» **Information supplied**:
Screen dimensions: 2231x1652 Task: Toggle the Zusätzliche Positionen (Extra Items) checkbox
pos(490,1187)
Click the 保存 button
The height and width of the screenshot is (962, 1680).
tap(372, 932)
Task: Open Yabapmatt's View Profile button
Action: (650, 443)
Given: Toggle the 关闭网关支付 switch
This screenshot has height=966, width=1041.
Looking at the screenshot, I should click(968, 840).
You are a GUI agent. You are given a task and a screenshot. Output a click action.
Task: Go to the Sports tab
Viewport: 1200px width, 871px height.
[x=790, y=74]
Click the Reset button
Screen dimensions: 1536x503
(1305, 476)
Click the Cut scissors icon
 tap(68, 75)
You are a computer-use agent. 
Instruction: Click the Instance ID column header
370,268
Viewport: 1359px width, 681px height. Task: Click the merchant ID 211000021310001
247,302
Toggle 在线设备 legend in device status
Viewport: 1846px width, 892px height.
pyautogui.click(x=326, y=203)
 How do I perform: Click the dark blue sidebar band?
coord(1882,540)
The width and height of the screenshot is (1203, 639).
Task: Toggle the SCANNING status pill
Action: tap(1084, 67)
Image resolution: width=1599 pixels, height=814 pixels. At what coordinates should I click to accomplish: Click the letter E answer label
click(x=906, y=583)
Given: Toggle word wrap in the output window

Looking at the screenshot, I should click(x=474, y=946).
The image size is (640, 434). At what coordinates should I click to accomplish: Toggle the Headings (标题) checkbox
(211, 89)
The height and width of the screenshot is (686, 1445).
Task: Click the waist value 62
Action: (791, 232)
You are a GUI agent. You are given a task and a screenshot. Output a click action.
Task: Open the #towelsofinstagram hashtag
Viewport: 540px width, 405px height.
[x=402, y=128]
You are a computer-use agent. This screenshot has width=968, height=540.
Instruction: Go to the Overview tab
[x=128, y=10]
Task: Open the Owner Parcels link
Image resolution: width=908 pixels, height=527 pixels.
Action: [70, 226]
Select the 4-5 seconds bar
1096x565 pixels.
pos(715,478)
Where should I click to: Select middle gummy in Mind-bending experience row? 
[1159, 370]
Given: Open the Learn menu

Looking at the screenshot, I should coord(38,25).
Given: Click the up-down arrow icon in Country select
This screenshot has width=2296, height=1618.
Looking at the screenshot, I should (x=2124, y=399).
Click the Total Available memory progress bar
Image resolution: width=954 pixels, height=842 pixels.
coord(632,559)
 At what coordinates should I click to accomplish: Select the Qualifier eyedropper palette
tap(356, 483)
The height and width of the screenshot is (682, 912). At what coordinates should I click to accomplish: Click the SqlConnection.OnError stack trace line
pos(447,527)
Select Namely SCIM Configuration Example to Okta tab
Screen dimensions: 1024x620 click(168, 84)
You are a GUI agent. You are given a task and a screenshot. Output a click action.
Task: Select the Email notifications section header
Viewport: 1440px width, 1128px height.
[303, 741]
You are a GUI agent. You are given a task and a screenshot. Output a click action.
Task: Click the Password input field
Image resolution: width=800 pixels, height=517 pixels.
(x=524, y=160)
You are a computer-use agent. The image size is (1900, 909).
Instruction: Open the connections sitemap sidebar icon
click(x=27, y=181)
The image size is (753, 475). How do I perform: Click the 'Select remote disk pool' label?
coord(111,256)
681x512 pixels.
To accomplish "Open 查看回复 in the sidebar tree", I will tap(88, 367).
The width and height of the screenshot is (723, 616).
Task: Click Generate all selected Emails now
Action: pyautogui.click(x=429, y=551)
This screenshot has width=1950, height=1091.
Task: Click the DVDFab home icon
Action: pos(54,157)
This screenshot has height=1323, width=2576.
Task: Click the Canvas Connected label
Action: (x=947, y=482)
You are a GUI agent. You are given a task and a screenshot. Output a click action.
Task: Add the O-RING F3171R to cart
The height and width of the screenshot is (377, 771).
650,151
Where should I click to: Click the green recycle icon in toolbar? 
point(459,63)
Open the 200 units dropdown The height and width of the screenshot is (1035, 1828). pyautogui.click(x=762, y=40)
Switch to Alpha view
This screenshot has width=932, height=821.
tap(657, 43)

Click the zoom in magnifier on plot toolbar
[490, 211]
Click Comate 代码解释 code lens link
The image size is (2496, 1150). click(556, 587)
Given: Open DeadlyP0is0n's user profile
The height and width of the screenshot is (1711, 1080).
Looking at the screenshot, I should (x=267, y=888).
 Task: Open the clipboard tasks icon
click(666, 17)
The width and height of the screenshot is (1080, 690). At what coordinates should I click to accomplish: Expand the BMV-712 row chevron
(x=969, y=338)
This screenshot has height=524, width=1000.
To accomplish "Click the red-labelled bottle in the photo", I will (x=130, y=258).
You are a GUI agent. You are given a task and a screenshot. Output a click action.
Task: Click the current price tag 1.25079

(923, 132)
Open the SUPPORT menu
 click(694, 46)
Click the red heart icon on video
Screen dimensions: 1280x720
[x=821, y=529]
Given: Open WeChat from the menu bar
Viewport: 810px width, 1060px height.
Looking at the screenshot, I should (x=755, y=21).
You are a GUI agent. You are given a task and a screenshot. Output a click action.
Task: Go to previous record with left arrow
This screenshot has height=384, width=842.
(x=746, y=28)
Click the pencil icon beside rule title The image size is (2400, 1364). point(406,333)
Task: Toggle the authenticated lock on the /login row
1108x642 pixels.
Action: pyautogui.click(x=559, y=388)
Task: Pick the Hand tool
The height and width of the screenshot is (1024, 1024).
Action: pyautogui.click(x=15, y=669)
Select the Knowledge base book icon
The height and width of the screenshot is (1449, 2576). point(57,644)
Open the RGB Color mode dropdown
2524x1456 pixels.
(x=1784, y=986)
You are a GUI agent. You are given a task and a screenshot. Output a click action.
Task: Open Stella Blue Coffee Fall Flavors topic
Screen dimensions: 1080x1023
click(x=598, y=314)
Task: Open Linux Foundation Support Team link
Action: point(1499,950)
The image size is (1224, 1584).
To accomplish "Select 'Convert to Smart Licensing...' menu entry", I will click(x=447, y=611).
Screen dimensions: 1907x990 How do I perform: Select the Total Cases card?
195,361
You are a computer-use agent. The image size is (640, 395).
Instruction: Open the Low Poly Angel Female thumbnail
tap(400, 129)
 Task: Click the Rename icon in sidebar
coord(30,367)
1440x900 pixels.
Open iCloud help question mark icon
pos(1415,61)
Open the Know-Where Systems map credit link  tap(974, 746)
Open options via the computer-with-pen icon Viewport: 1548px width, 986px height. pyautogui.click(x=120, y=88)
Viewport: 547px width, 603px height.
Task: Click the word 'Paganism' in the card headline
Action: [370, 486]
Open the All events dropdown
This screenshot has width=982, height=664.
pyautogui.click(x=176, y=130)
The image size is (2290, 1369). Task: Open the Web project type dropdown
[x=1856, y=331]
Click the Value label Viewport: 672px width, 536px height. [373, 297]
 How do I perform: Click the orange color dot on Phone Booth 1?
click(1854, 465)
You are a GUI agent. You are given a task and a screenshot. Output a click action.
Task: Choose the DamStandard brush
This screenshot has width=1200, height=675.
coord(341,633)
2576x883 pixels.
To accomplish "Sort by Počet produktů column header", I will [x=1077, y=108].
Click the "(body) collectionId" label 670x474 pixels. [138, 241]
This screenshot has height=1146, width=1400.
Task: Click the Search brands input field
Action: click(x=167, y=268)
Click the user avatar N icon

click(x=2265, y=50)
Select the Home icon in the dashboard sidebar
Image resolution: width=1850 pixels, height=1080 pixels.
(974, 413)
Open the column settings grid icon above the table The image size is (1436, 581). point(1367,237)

» **Exercise aim**:
Can you copy out the entries verbatim, the stretch from their first line through the line containing "Action: (650, 443)"?

» **Solved problem**:
Screen dimensions: 2231x1652 Task: Toggle the Zusätzliche Positionen (Extra Items) checkbox
pos(490,1187)
Click the 保存 button
The height and width of the screenshot is (962, 1680).
tap(372, 932)
Task: Open Yabapmatt's View Profile button
Action: (650, 443)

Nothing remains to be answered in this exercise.